今回は“電気工事業の登録”について、ご説明いたします。
※大阪府を参考にご説明しますが、各自治体により違いがありますので、
必ず各自治体の手引きで確認するようにお願いします。
電気工事業の業務の適正化に関する法律(以下「電気工事業法」という)
この法律は、電気工事業を営む者の登録等とその業務の規制を行うことにより、その業務の適正な実施を確保し、もって一般・自家用電気工作物の保安が確保されることを目的としています。
1 用語の定義
・ 一般用電気工作物とは
電気工事士法第2条第1項(「一般用電気工作物」とは、電気事業法(昭和39年法律第170号)第38条第1項に規定する電気工作物(600 V以下で受電、又は一定の出力未満の小出力発電設備であってその構内において受電するための電線路以外の電線路に接続されていない等安全性の高い電気工作物)をいう。)に規定する電気工作物をいう。
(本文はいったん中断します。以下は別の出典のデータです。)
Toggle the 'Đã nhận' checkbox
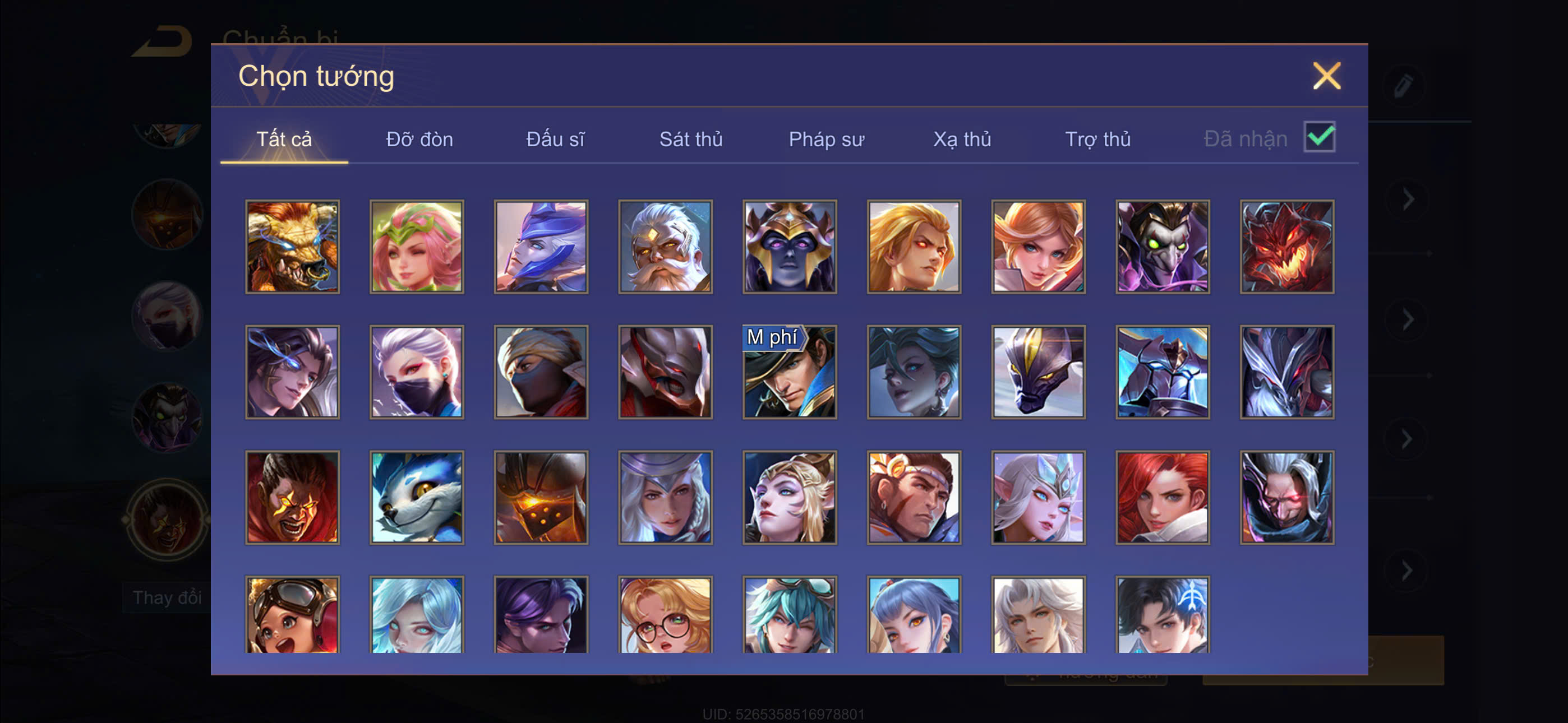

概括的にいえば、一般家庭、商店等の屋内配線設備等がこれに該当する。
・ 事業用電気工作物とは
電気工事士法第2条第2項(「自家用電気工作物」とは、電気事業法第38条第3項に規定する自家用電気工作物(発電所、変電所、最大電力500KW以上の需要設備(電気を使用するために、その使用の場所と同一の構内(発電所又は変電所の構内を除く。)に設置する電気工作物(同法第2条第1項第十四号に規定する電気工作物をいう。)の総合体をいう。)その他通商産業省令で定めるものを除く。)をいう。)に規定する電気工作物をいう。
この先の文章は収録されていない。